We in America are usually six months to a year behind the UK markets. The UK has a crisis of confidence regarding appraisals and sales have fallen 30%, which is the mark of a market in denial. It may be of interest to you that during this five-year period prices have fallen in Germany and Japan.
America's ratio of house prices to rents is 35% above the average during 1975-2000. In comparison, England, Australia and Spain are overvalued by 50%. In order to reach equilibrium, rents must rise or house prices must fall or both.
The American market is driven by interest-only loans and adjustable rate mortgages.
Thirty-six percent of purchases are for investment or are second homes.
Forty-two percent are first-time buyers, and 25% of all buyers made no down payment on their home purchase last year. In the hot areas in the US, 52 to 64% of mortgages are interest only or adjustable.
The Netherlands, Australia and England have cooling markets and it is only a matter of time before the US, Ireland and Spain follow. Sooner or later first-time buyers will be frozen out of the market and that will spell the end of rising prices.
In San Diego only eight percent of borrowers can qualify for a first time 30-year fixed rate loan because prices are so high. Real estate is certainly a very risky market at this juncture.
All of this madness has been compounded by the use of unbelievable personal and government debt and derivatives. Most of these derivatives trade over the counter, they vary in structure, have limited liquidity and they are totally unregulated.
Nobody really knows the size of the derivative market. We believe it is between $250 and $300 trillion. The annual turnover is said to be close to $900 trillion. Annual trading in these instruments is 50 times more than economic activity. We consider derivatives ticking time bombs. Eventually derivatives will devastate the world financial system.
Home prices in the San Francisco Bay area climbed in May with the median price up 17.6% y-o-y at $595,000.
Golden West Financial, the ARM giant, says May loans expanded 21%. Mortgage operations rose 15% from a year ago. Over the past year total assets increased 28% as borrowings rose 27%. Total deposits were up 21%.
The problem that owners of ARMs, adjustable rate loans, and interest-only loans face is potentially for higher payment in future years. The bill will soon start to come due in a serious way, as the initial period of fixed payments, typically, set at artificially low rates, expires for millions of homeowners with ARMs.
This year only about $80 billion, or 1% of mortgage debt will switch to an adjustable rate based largely on prevailing interest rates. Next year some $300 billion of mortgage debt will be similarly adjusted. In 2007, the portion will soar, with $1 trillion of the nation's mortgage debt, or about 12% of it, switching to adjustable payments. If consumers are paying more monthly to service debt they cannot be spending it in the economy. Coupled with staggering credit card, revolving and vehicle debt we can guarantee an economic slow down, which will also affect the value of real estate.

══════════════════════════════

**WHAT THE TASK ASKS**
Write the next part of the housing and mortgage-debt commentary, picking up after its final sentence.

══════════════════════════════

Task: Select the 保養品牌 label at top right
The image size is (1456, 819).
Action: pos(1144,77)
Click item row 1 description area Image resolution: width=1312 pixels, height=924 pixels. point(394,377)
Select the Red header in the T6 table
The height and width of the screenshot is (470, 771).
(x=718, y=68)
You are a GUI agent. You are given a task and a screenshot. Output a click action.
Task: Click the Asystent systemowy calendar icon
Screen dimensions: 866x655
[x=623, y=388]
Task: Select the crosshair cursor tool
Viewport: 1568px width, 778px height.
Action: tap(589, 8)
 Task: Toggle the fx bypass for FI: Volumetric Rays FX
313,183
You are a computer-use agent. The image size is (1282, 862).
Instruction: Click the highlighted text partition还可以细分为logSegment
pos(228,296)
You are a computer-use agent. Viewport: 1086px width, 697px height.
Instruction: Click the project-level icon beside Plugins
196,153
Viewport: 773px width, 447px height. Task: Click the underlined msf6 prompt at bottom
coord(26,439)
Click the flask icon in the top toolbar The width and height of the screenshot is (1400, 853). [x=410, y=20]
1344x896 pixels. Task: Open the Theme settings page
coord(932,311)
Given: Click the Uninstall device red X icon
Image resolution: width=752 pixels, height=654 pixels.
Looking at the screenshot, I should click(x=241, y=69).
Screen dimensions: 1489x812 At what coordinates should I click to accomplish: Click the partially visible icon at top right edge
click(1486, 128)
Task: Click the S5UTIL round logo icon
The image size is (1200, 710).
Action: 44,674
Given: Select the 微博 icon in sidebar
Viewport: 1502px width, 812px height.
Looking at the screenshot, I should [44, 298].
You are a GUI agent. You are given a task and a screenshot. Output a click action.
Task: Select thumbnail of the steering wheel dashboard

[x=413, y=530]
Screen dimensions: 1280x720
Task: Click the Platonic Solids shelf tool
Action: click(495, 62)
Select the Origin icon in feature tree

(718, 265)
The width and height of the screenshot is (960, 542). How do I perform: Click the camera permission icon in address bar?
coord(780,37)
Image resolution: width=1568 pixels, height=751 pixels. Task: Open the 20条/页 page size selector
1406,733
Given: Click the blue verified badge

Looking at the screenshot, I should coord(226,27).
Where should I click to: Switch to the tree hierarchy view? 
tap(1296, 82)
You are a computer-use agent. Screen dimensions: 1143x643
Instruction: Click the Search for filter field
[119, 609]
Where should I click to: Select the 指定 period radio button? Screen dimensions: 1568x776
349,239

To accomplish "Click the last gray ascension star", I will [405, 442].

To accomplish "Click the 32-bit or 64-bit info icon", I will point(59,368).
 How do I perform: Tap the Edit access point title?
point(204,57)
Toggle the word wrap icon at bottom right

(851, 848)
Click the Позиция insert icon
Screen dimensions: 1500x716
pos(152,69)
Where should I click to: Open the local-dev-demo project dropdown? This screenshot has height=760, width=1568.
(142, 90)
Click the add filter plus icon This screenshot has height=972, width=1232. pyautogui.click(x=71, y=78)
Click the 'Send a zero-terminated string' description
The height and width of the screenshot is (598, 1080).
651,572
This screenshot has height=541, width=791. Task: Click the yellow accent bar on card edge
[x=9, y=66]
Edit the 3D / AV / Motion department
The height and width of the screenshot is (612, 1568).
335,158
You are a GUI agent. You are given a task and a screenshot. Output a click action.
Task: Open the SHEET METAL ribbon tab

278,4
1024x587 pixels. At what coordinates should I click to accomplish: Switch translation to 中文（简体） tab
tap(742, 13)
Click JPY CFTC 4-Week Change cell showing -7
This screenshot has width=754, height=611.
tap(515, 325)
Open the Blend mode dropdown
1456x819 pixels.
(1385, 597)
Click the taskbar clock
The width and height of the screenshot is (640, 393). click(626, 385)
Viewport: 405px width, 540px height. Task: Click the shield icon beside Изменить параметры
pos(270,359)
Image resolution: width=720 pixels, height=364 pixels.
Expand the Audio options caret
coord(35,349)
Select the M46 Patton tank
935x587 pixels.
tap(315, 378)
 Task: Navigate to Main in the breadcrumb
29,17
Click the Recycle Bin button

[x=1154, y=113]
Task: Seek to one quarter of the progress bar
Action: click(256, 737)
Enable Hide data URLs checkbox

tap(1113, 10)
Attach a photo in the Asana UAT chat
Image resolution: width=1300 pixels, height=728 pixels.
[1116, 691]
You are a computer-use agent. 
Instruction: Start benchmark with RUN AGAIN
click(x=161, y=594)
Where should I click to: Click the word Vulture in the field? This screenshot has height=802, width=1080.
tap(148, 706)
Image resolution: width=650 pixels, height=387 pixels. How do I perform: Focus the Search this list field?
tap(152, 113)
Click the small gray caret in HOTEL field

══════════════════════════════

**FINAL RESULT**
This year the beat goes on in the condo market, which is super hot. The total volume of apartments purchased for conversion increased an astounding 350% last year to $13.3 billion. These loans given the elements of construction renovation risk, conversion stage risk and market risk make them extremely risky.
We are currently experiencing the same kind of inflationary buildup seen in the 1920s and in the 1970s. Currently we are in an inflationary mode that will carry forward over the next few years as the Fed and the Treasury attempt to keep the economy flourishing. During this period stagflation will occur and that will be followed by a difficult adjustment period known as recession and depression.
This will be needed to purge the system of financial excesses. Eventually the system will regain economic stability, if we do not experience revolution, and the nation will begin rebuilding although at an entirely different level. Sustaining booms historically has been a losing proposition and Sir Alan Greenspan is well aware of that.
Those who are profiting today from rising asset prices are financially unsophisticated. They do not realize it but they will become victims of creative destruction.
What that means is when you have a house of cards it eventually collapses if generated by cheap money and credit and inflation. Today that is what we have in stocks as well as real estate. Inflationary booms have to be deflated to ensure the sustainability of the existing monetary system.
There is no painless way to rebalance the unprecedented balances in the US economy. What we have experienced is unsound management again. The world's global reserve currency, the US dollar, has been turned inside out losing its value day, after day, after day. The dollar cannot tolerate these excesses indefinitely. That is why, as with the euro, the dollar is in the process of losing its preeminence as a monetary unit to gold.
There will be no painless adjustment. The dollar and dollar related assets have to be purged in order to stabilize the system and those who do not believe it will happen and that it s not on its way, are sadly mistaken.
You may not want to recognize them, but just look at the excesses around you. A booming commodity market with copper prices of $1.60 a pound and oil selling close to $60.00 a barrel; a fiscal deficit of some $650 billion and a current account deficit of some $800 billion annualized, or 6.8% of GDP.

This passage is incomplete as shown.